The game is a baseball simulation in which, depending on the gameplay mode, the player controls one or all of the players on a Major League Baseball team or some select Minor League Baseball teams. Depending on the gameplay mode, the player may control a team for a single game, season, or franchise, and can also create a player and control his career.

==Gameplay==

Pitcher-Batter analysis mode, in which the player is able to access information in game about the current hitter and pitcher.

Gameplay is similar to the other versions of MLB: The Show, as well as most baseball simulation video games. Some new features were introduced in various gameplay modes. The player may take control of one of 30 Major League Baseball teams in any game mode (excluding Road to the Show) and use that team in gameplay. The game has variable game modes in which a player takes control of a team for a single game, one season, or a franchise (multiple seasons). The player may control the team's batting, pitching, and fielding while playing the game. Many new general features have been introduced to the game as improvements to the previous edition, MLB 07: The Show.
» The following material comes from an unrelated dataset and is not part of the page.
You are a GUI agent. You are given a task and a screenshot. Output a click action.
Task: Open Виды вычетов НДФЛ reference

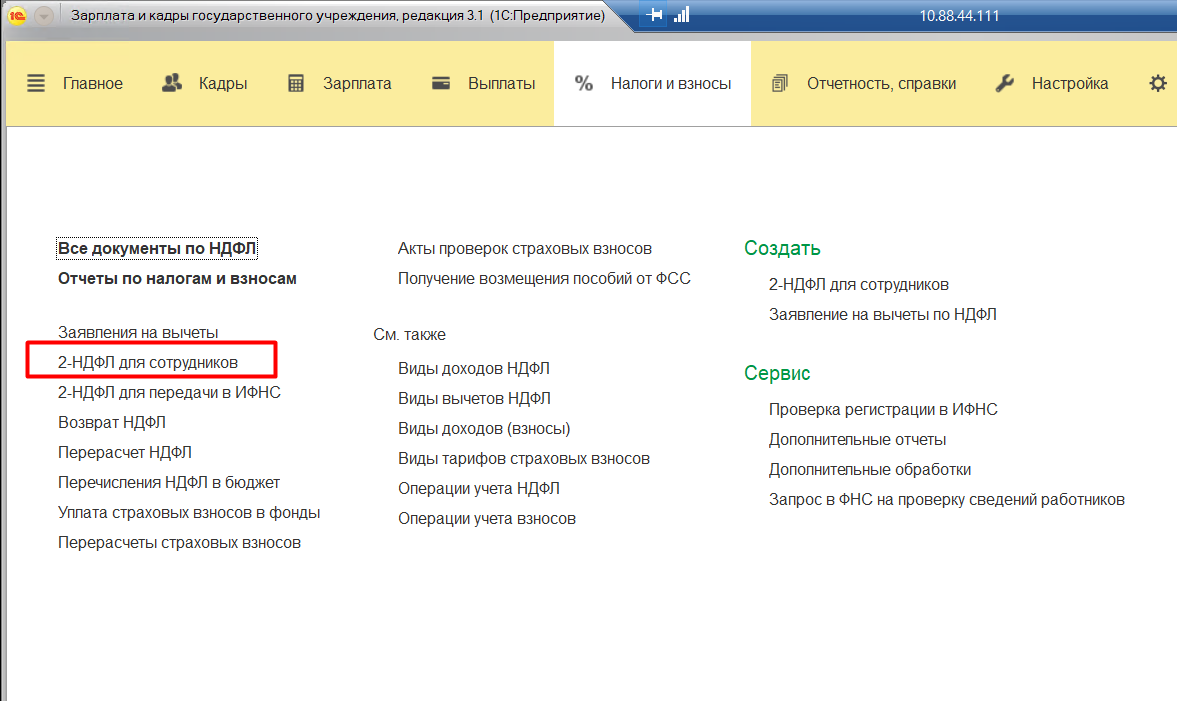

One of the major updates to the game is the "Batter/Pitcher Analysis" feature. This feature allows players to check the "match up" between the current batter and pitcher. Information such as strike/ball ratio, pitch types, pitch frequency, pitch location and the last 25 pitches thrown by the current pitcher. For pitchers, stats such as batters "hot zones", balls taken, strikeout pitch location, and stats when facing that particular pitcher.

Another main update to the game is the "Progressive Batting Performance". This feature tracks the batting stats of all players in season and franchise modes, and for your created player in Road to the Show mode. Progressive Batting Performance tracks trends in the player's batting statistics, and then gives a rating compared to the average performance of that player each month. If the player is doing better, the player will perform stats will increase, while if the player's stats are getting worse, they will fall into a "hitting slump", a prolonged period of time in which the player has trouble batting.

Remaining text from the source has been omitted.